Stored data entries
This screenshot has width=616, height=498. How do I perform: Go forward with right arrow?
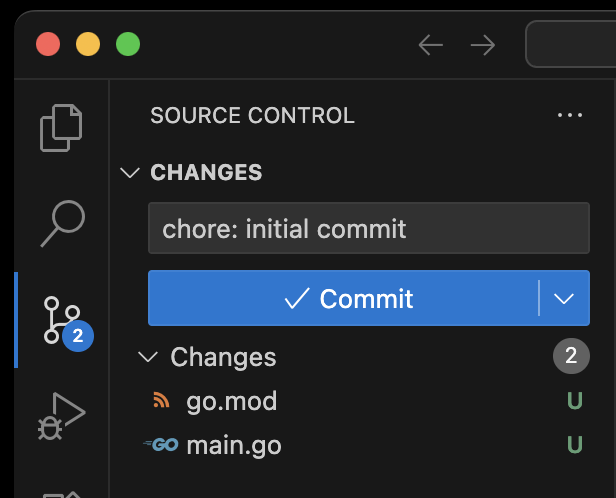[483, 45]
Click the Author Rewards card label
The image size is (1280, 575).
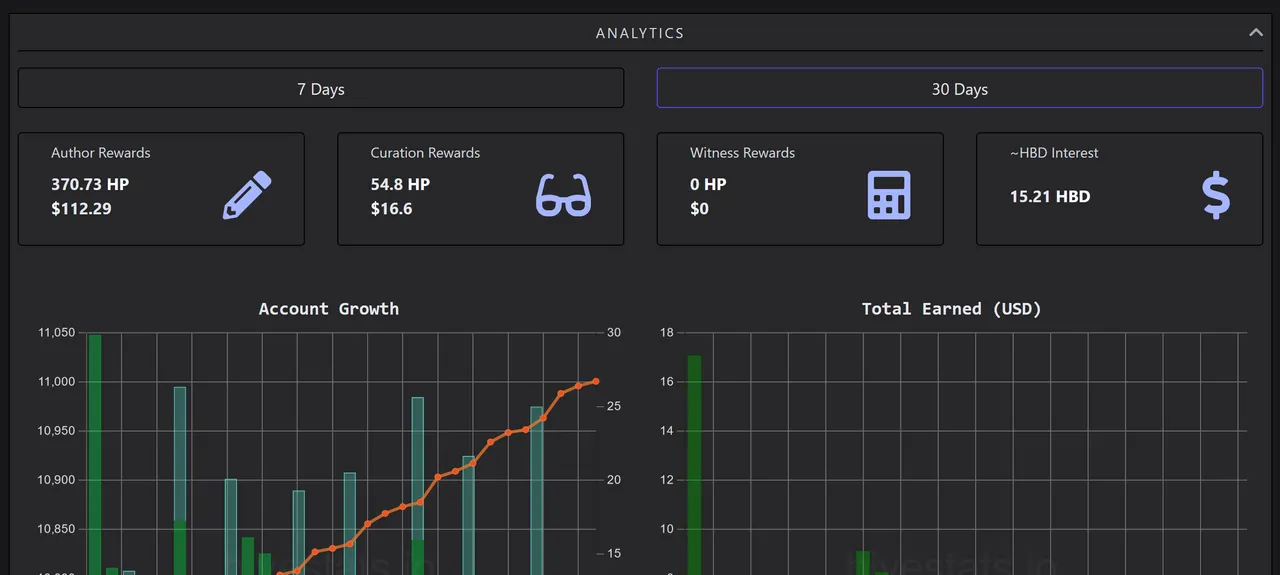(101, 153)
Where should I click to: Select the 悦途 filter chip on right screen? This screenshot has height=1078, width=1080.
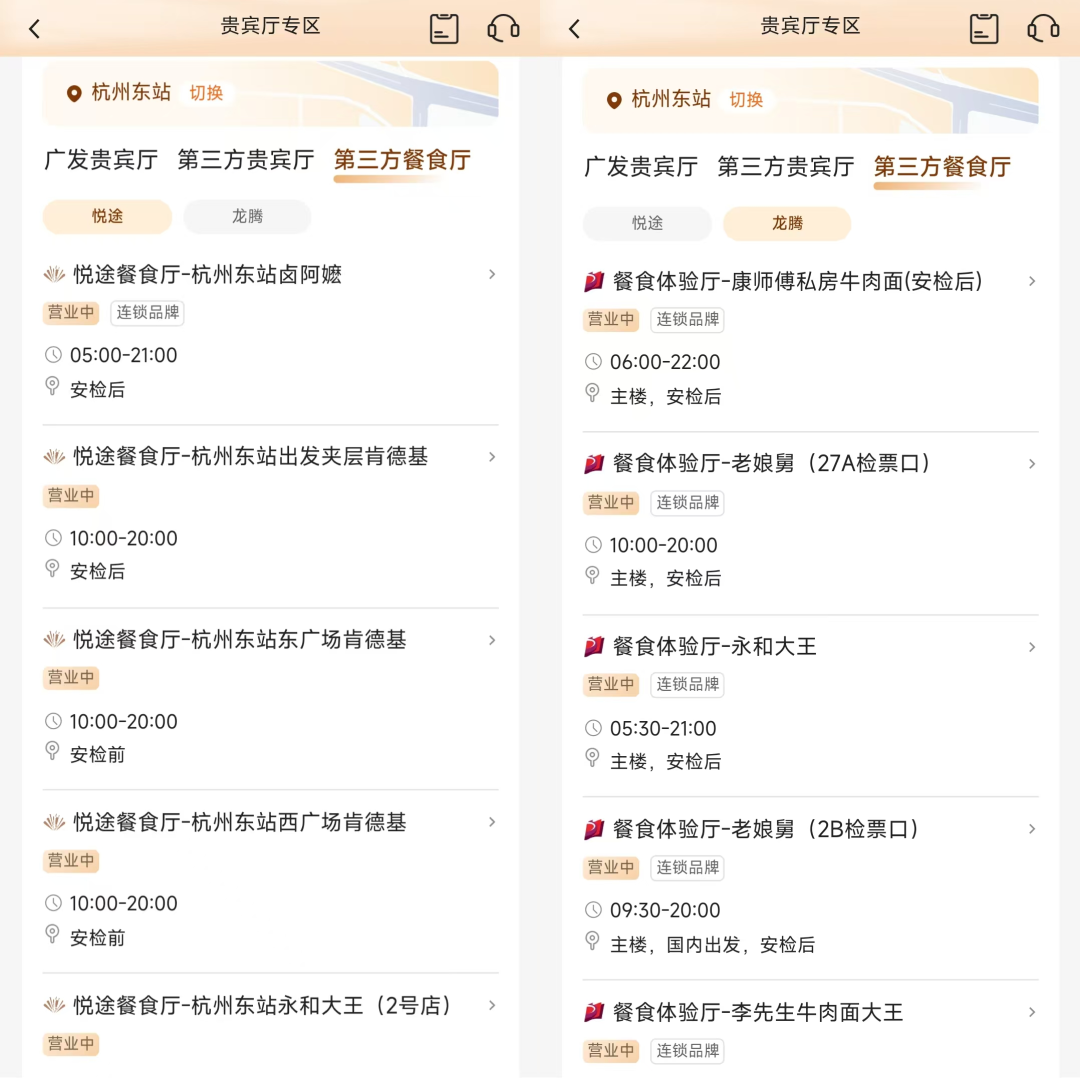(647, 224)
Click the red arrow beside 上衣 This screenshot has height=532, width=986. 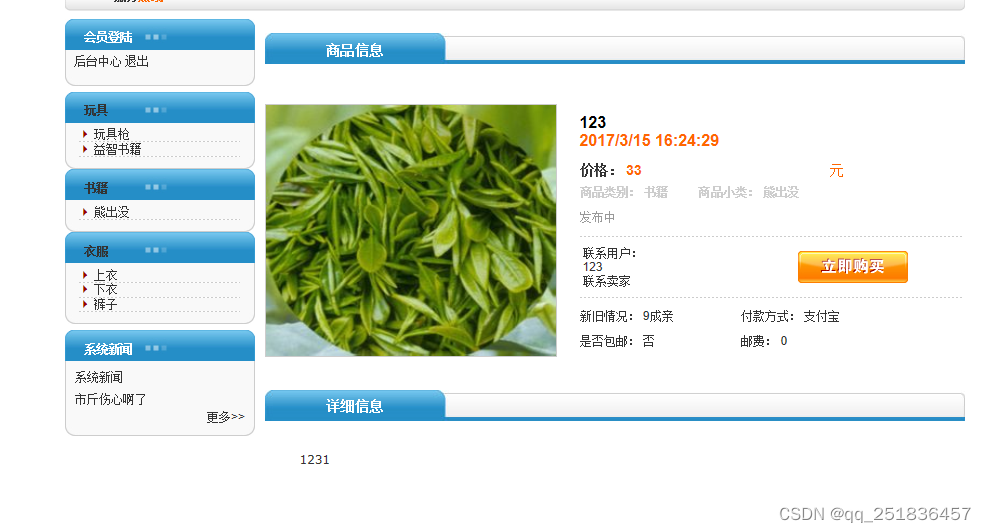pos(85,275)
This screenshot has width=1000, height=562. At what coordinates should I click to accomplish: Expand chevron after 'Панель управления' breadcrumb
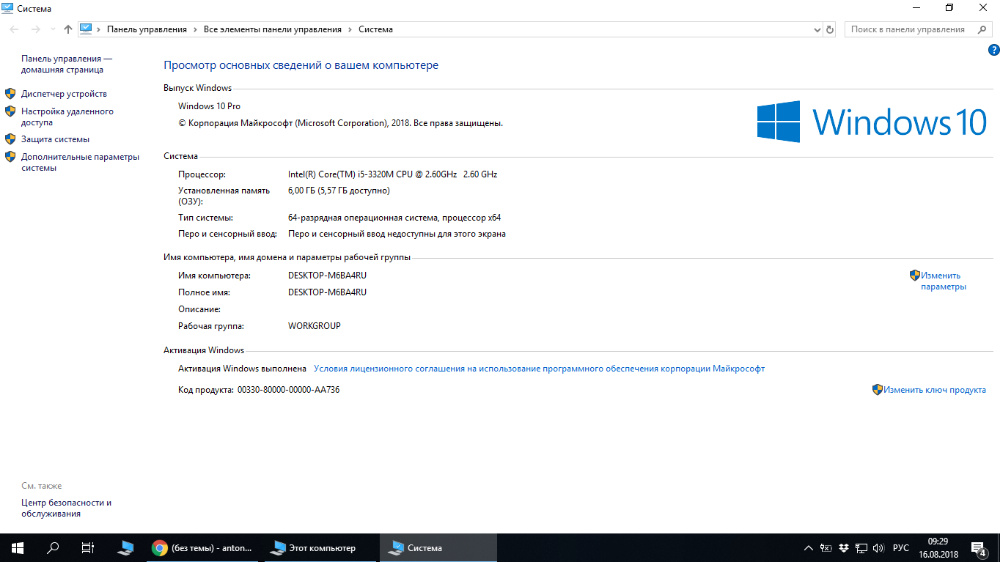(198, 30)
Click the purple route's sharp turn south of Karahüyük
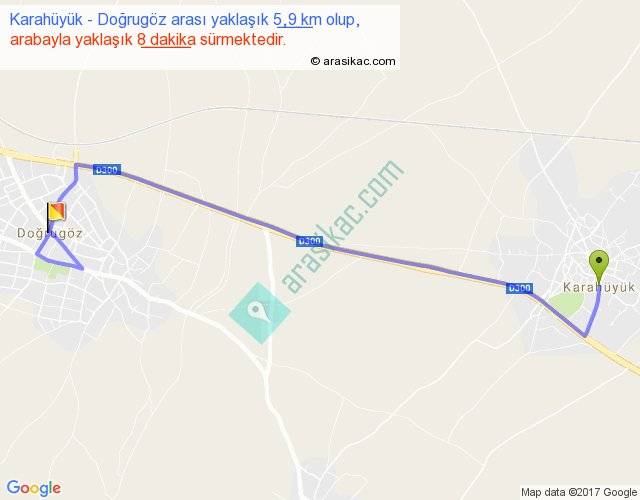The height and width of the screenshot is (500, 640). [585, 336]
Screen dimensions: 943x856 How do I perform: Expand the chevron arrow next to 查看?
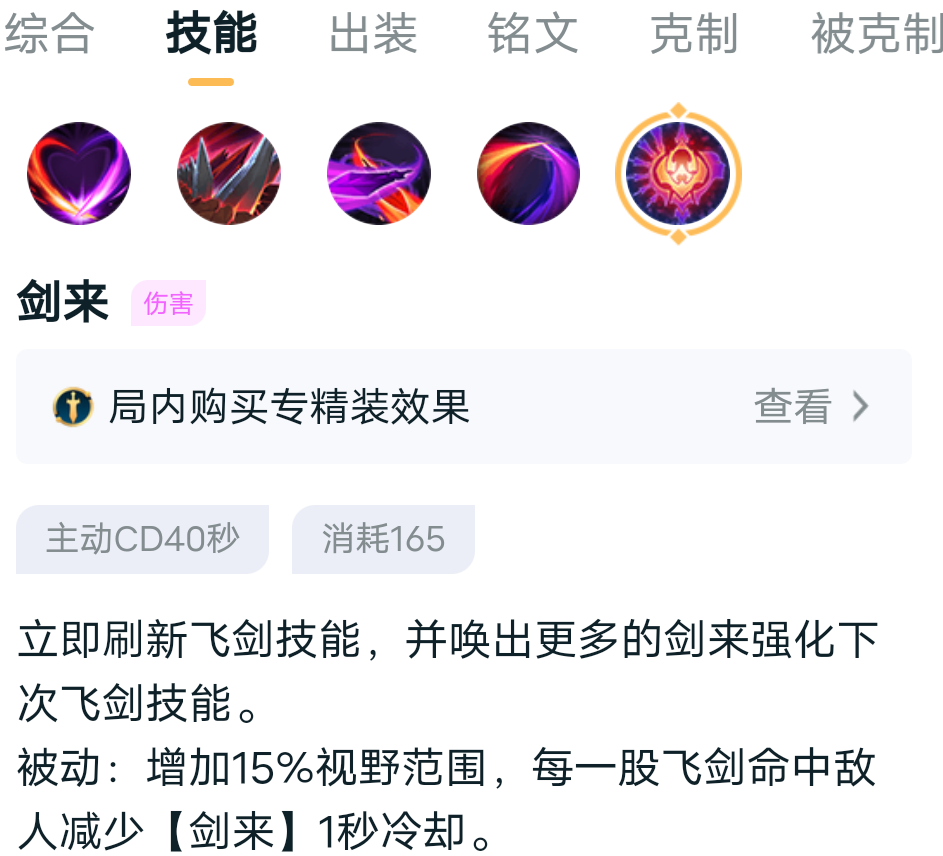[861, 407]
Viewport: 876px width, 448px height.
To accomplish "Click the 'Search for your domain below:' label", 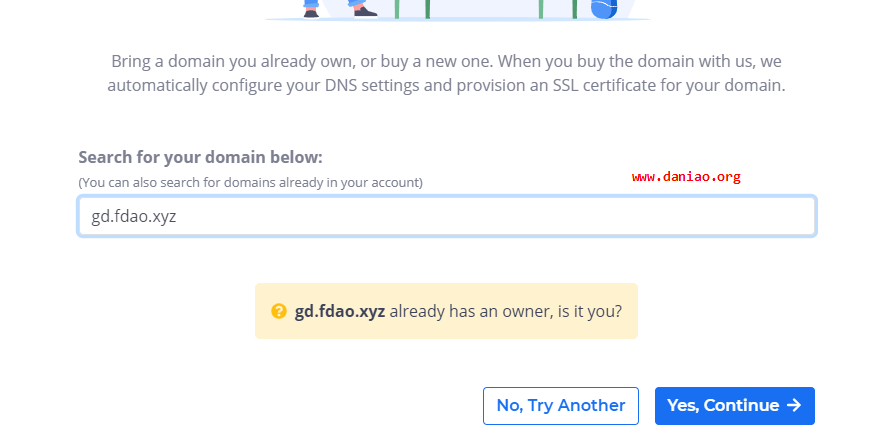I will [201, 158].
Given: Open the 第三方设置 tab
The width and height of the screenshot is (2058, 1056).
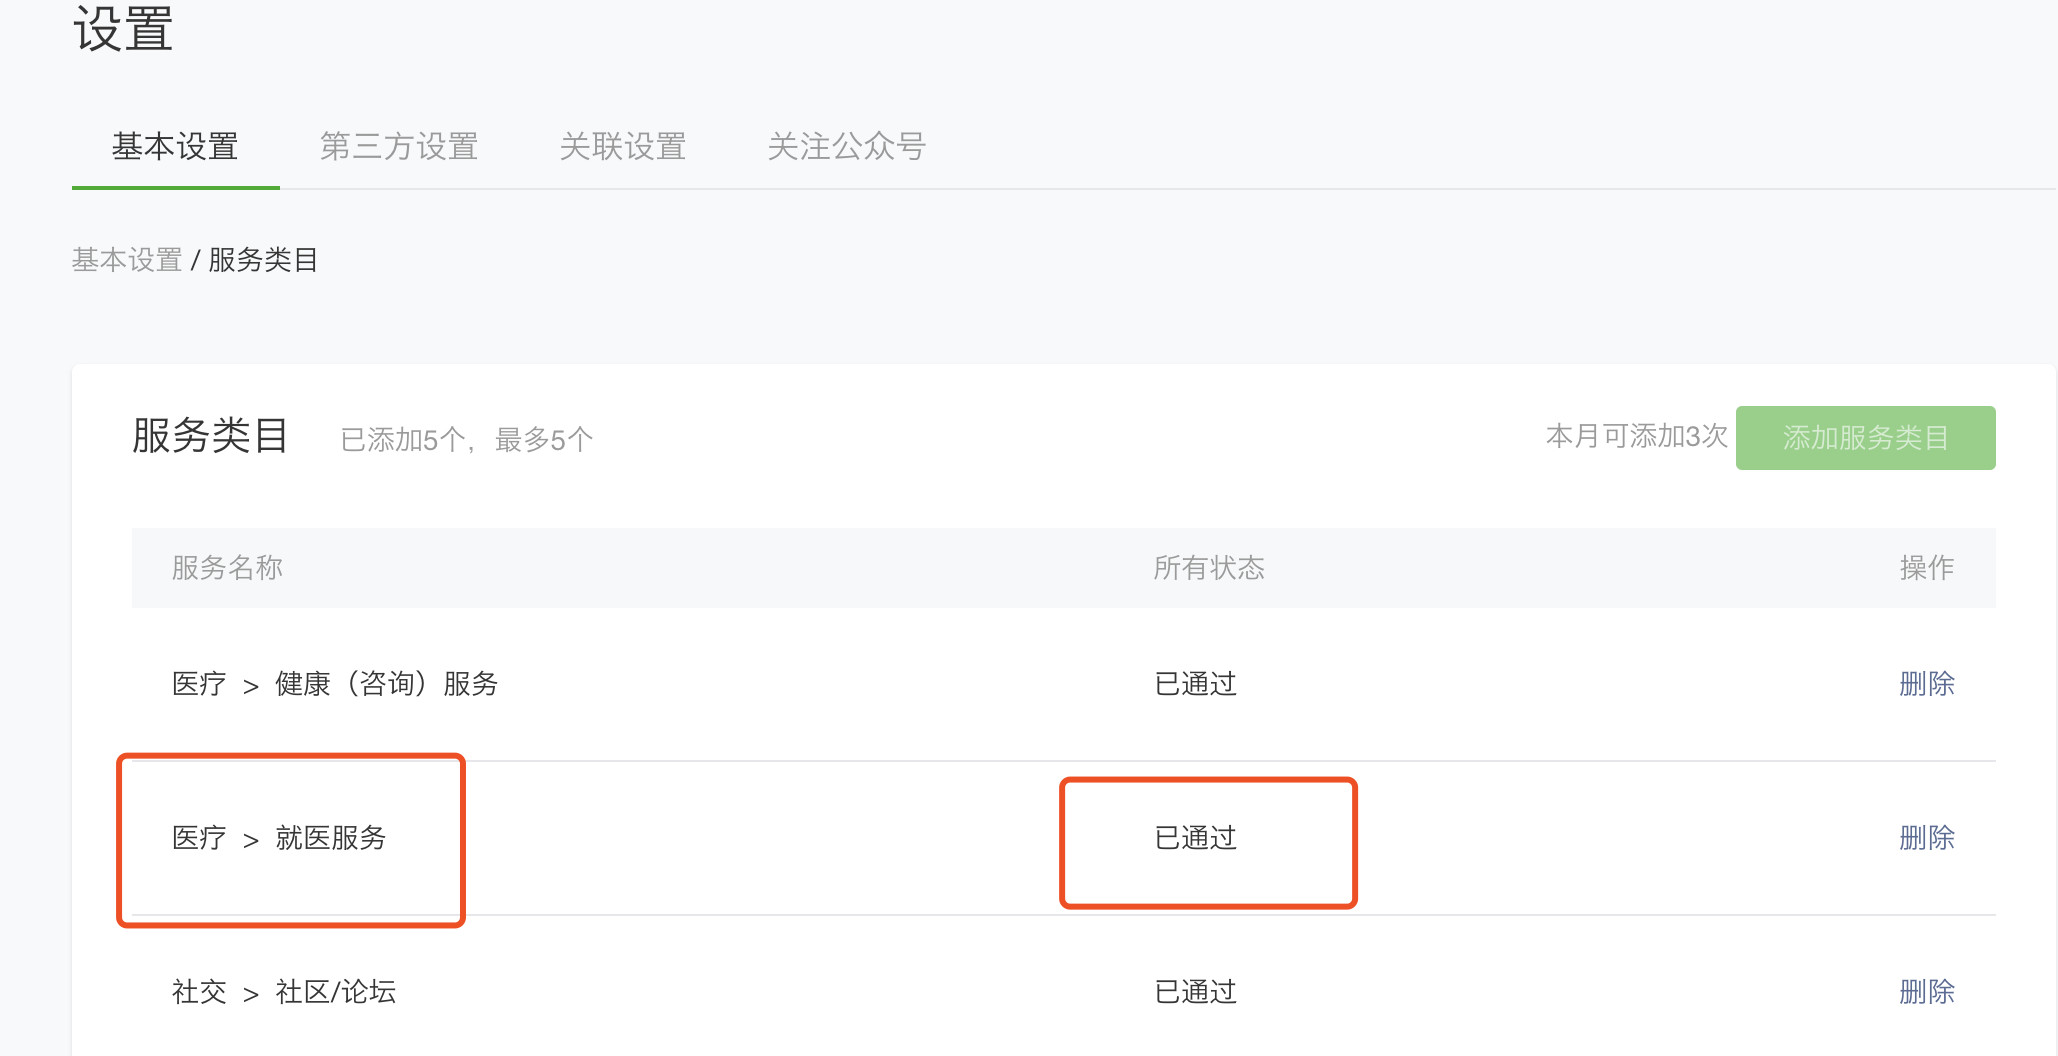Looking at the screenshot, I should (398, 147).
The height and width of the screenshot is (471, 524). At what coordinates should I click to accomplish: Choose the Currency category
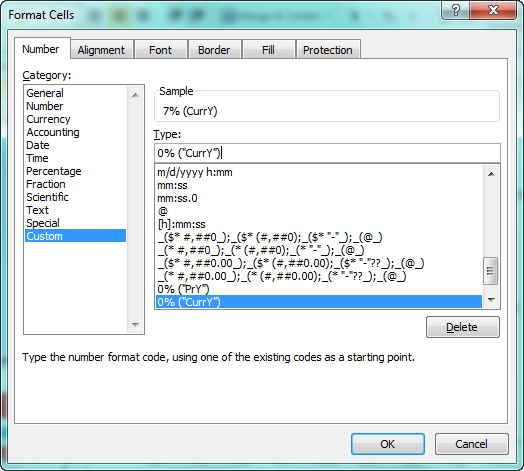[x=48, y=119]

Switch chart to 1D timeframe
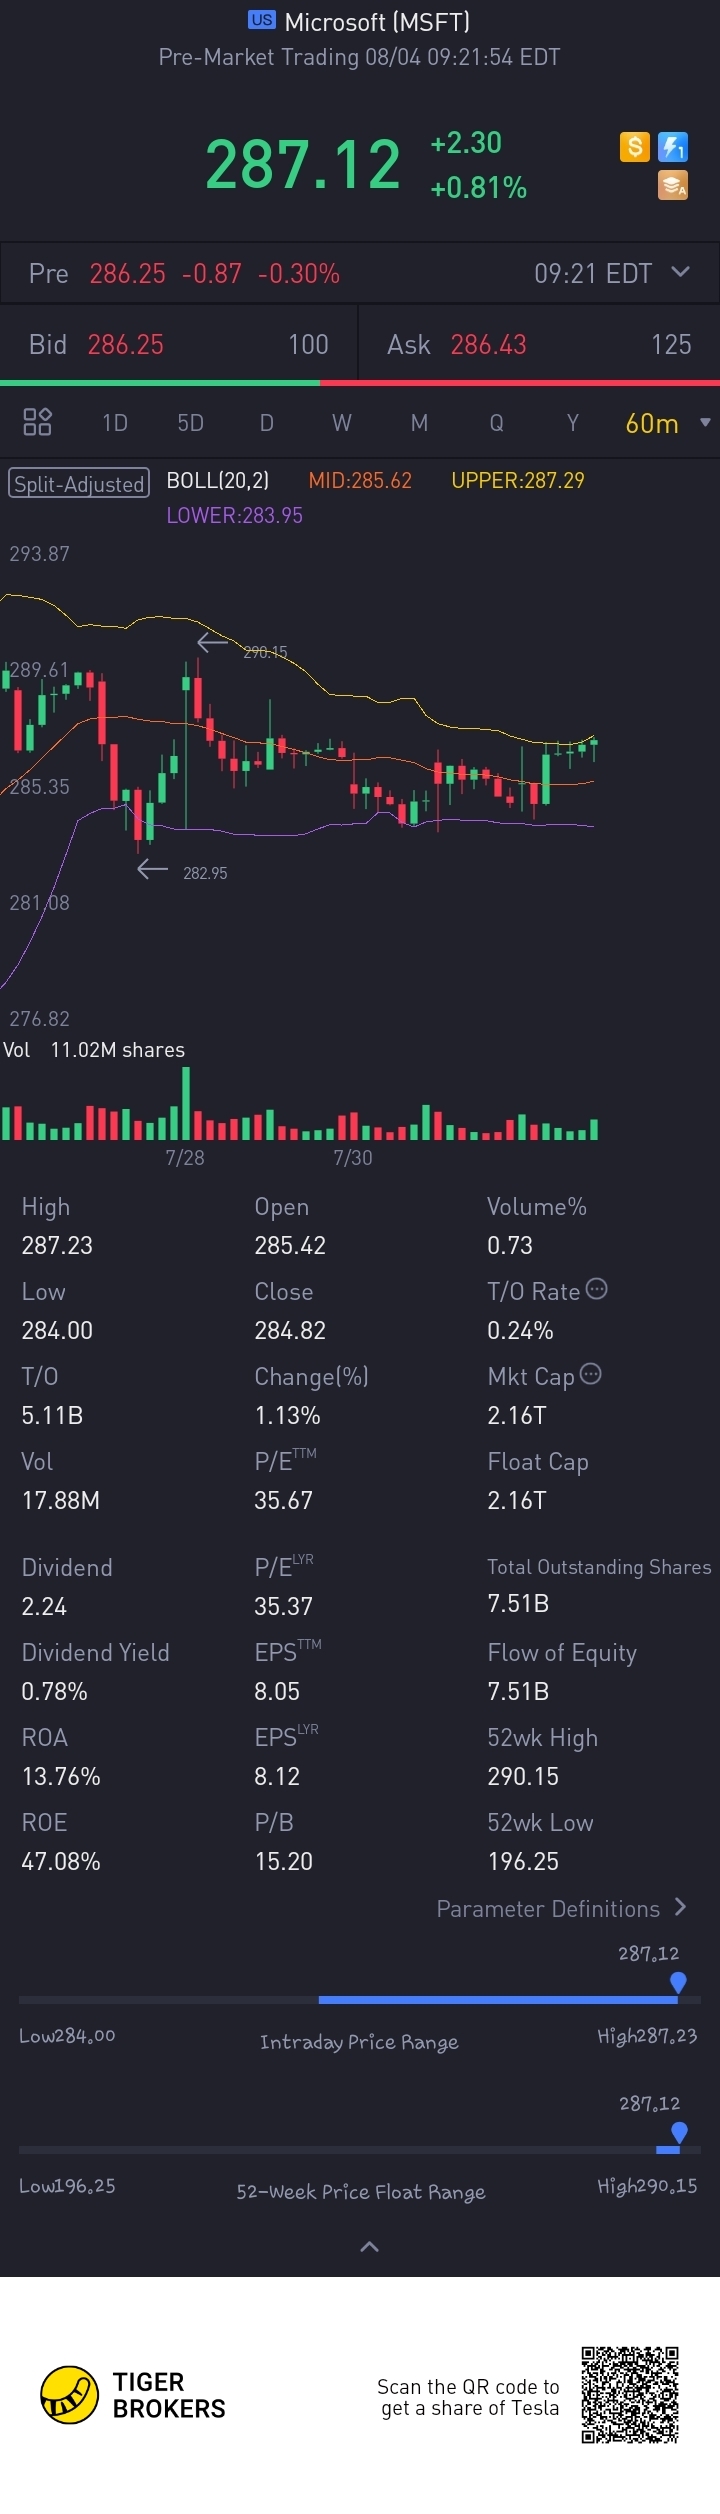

* EXERCISE: From the line with "Given: Open the 第三方设置 tab" down to the last line of the entries above, set down every line exactly, apart from the pictures.

* ANSWER AREA:
Given: Open the 第三方设置 tab
The width and height of the screenshot is (2058, 1056).
Looking at the screenshot, I should (398, 147).
The height and width of the screenshot is (471, 524). At what coordinates should I click to accomplish: Choose the Currency category
[x=48, y=119]

Switch chart to 1D timeframe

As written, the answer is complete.